▶ _Action item_
Copy the lines verbatim, beginning with the line that contains "Where should I click to: Expand" and continuing through the end of the data, and only those lines.

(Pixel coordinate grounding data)
■ ■ ■ ■ ■

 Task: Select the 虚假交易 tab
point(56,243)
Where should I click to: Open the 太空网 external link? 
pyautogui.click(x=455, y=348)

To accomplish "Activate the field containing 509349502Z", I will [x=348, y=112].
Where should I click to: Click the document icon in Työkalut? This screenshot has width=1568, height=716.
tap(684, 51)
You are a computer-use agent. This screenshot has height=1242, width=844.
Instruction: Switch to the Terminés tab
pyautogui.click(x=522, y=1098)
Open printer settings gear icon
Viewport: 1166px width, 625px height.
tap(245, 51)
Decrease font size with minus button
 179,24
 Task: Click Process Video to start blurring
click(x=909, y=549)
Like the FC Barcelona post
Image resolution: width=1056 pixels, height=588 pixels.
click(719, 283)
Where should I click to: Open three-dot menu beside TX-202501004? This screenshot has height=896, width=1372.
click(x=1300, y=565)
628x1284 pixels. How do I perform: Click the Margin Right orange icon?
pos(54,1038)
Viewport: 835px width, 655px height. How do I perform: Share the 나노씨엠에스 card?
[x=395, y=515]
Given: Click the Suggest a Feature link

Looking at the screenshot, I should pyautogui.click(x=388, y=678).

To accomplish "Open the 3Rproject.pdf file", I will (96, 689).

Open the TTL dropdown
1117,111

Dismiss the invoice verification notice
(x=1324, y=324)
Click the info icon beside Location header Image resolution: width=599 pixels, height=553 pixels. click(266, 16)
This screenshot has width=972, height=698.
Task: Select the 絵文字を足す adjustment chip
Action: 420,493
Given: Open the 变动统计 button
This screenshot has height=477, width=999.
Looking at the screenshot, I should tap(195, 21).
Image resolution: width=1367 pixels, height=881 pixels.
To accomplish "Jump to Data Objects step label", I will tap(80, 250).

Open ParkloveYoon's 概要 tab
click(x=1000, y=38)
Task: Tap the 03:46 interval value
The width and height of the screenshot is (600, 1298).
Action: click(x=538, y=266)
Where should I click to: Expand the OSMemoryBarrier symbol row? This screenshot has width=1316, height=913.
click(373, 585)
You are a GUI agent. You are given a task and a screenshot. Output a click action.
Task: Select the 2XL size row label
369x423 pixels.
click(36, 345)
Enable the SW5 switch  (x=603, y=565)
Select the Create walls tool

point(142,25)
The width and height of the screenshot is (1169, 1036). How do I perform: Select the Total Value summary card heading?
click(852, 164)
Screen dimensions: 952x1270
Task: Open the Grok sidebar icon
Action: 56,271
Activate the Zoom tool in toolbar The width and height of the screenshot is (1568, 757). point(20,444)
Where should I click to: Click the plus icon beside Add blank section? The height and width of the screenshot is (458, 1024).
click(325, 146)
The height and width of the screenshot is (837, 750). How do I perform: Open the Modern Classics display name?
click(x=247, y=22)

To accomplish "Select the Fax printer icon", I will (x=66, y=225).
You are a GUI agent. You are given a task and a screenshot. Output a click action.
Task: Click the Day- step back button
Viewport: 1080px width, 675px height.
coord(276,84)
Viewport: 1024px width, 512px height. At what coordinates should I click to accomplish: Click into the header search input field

■ ■ ■ ■ ■

▶ _Response_
Where should I click to: Expand the OSMemoryBarrier symbol row? This screenshot has width=1316, height=913.
click(373, 585)
You are a GUI agent. You are given a task and a screenshot. Output a click action.
Task: Select the 2XL size row label
369x423 pixels.
click(36, 345)
Enable the SW5 switch  (x=603, y=565)
Select the Create walls tool

point(142,25)
The width and height of the screenshot is (1169, 1036). How do I perform: Select the Total Value summary card heading?
click(852, 164)
Screen dimensions: 952x1270
Task: Open the Grok sidebar icon
Action: 56,271
Activate the Zoom tool in toolbar The width and height of the screenshot is (1568, 757). point(20,444)
Where should I click to: Click the plus icon beside Add blank section? The height and width of the screenshot is (458, 1024).
click(325, 146)
The height and width of the screenshot is (837, 750). How do I perform: Open the Modern Classics display name?
click(x=247, y=22)

To accomplish "Select the Fax printer icon", I will (x=66, y=225).
You are a GUI agent. You are given a task and a screenshot. Output a click action.
Task: Click the Day- step back button
Viewport: 1080px width, 675px height.
coord(276,84)
Viewport: 1024px width, 512px height. At what coordinates should I click to accomplish: Click into the header search input field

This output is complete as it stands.